Rewrite all the records below with every "click" changed to "tap", leaving everything else as it is.

-=-=-=-=-

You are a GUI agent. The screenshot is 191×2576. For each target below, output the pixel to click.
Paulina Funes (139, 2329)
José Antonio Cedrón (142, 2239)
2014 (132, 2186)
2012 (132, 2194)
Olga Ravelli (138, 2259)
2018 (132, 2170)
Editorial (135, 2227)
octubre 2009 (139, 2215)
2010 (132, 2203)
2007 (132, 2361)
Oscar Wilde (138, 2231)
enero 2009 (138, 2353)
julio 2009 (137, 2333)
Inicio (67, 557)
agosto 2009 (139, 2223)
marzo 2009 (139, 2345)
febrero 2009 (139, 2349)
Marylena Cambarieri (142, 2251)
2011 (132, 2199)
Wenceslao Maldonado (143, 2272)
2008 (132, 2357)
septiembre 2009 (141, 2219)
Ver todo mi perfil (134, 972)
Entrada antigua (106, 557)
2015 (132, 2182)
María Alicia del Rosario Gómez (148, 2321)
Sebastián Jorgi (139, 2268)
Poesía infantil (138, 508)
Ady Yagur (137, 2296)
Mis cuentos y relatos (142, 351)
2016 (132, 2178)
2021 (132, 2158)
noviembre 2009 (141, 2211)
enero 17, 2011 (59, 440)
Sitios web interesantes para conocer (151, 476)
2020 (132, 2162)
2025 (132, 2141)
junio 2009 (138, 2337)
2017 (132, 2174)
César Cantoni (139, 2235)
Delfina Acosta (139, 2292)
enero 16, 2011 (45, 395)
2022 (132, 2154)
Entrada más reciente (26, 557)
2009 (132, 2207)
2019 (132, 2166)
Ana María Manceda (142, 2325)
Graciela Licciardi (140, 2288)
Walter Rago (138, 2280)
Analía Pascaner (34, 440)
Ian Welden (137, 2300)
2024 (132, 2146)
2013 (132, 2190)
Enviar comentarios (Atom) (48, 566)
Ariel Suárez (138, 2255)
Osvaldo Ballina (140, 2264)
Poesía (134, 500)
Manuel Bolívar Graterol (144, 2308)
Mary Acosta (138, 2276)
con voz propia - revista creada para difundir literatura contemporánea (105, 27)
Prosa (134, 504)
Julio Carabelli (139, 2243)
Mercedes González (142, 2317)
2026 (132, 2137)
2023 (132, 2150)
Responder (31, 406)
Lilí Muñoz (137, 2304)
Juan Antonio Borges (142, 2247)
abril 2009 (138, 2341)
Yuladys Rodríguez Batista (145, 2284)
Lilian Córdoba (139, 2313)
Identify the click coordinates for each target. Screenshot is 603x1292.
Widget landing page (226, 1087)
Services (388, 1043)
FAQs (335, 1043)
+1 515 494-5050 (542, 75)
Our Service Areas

-=-=-=-=-

• [RESULT BELOW]:
You are a GUI agent. The screenshot is 191×2576. For each target below, output the pixel to tap.
Paulina Funes (139, 2329)
José Antonio Cedrón (142, 2239)
2014 (132, 2186)
2012 (132, 2194)
Olga Ravelli (138, 2259)
2018 (132, 2170)
Editorial (135, 2227)
octubre 2009 (139, 2215)
2010 (132, 2203)
2007 (132, 2361)
Oscar Wilde (138, 2231)
enero 2009 (138, 2353)
julio 2009 (137, 2333)
Inicio (67, 557)
agosto 2009 (139, 2223)
marzo 2009 (139, 2345)
febrero 2009 (139, 2349)
Marylena Cambarieri (142, 2251)
2011 (132, 2199)
Wenceslao Maldonado (143, 2272)
2008 (132, 2357)
septiembre 2009 (141, 2219)
Ver todo mi perfil (134, 972)
Entrada antigua (106, 557)
2015 (132, 2182)
María Alicia del Rosario Gómez (148, 2321)
Sebastián Jorgi (139, 2268)
Poesía infantil (138, 508)
Ady Yagur (137, 2296)
Mis cuentos y relatos (142, 351)
2016 (132, 2178)
2021 (132, 2158)
noviembre 2009 (141, 2211)
enero 17, 2011 (59, 440)
Sitios web interesantes para conocer (151, 476)
2020 (132, 2162)
2025 (132, 2141)
junio 2009 (138, 2337)
2017 (132, 2174)
César Cantoni (139, 2235)
Delfina Acosta (139, 2292)
enero 16, 2011 (45, 395)
2022 (132, 2154)
Entrada más reciente (26, 557)
2009 (132, 2207)
2019 (132, 2166)
Ana María Manceda (142, 2325)
Graciela Licciardi (140, 2288)
Walter Rago (138, 2280)
Analía Pascaner (34, 440)
Ian Welden (137, 2300)
2024 (132, 2146)
2013 (132, 2190)
Enviar comentarios (Atom) (48, 566)
Ariel Suárez (138, 2255)
Osvaldo Ballina (140, 2264)
Poesía (134, 500)
Manuel Bolívar Graterol (144, 2308)
Mary Acosta (138, 2276)
con voz propia - revista creada para difundir literatura contemporánea (105, 27)
Prosa (134, 504)
Julio Carabelli (139, 2243)
Mercedes González (142, 2317)
2026 (132, 2137)
2023 (132, 2150)
Responder (31, 406)
Lilí Muñoz (137, 2304)
Juan Antonio Borges (142, 2247)
abril 2009 (138, 2341)
Yuladys Rodríguez Batista (145, 2284)
Lilian Córdoba (139, 2313)
Identify the tap coordinates for each target. Screenshot is 603x1292.
Widget landing page (226, 1087)
Services (388, 1043)
FAQs (335, 1043)
+1 515 494-5050 (542, 75)
Our Service Areas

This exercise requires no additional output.